* Exercise description *
Find each line below that includes "search", then copy it.

* Provided data *
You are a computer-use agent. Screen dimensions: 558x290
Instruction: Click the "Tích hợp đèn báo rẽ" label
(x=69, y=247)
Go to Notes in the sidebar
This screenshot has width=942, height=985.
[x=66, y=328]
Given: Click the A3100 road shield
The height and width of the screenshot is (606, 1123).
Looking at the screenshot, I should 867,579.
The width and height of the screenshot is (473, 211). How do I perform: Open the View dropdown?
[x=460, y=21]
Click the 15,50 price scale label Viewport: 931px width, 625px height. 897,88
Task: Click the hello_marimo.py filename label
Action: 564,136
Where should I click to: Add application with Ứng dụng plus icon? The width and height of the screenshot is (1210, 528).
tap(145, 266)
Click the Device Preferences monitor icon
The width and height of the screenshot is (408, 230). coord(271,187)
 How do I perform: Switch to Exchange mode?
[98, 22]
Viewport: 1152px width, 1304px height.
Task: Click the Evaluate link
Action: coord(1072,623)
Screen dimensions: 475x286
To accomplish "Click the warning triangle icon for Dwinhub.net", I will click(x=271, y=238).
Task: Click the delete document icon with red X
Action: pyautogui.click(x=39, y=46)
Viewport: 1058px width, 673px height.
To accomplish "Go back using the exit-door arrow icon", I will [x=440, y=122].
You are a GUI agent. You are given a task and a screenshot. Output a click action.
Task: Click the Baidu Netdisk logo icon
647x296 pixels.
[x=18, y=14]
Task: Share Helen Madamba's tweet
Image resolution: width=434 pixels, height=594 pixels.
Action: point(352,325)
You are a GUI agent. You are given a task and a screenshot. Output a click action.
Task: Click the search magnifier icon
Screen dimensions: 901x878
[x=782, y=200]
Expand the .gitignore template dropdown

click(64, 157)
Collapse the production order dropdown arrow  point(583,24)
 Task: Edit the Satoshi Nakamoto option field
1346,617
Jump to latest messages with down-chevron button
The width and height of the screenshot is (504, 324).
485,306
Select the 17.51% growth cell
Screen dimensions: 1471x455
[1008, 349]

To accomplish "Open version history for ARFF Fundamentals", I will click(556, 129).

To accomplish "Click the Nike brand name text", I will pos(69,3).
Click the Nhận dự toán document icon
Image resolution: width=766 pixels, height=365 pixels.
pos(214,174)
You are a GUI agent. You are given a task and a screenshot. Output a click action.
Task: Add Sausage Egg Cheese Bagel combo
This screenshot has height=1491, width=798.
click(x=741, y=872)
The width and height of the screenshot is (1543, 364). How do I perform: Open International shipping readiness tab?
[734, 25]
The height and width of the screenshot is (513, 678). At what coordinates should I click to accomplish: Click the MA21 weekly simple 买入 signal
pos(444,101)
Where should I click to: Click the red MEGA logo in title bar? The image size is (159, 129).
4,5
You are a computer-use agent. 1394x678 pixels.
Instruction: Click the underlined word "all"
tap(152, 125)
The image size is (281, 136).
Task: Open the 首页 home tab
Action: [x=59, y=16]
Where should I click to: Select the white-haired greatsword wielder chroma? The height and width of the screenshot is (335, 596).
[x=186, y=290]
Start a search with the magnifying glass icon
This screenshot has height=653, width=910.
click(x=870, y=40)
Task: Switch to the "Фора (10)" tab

* Answer box *
Task: Click the search magnifier icon
Start a search with the magnifying glass icon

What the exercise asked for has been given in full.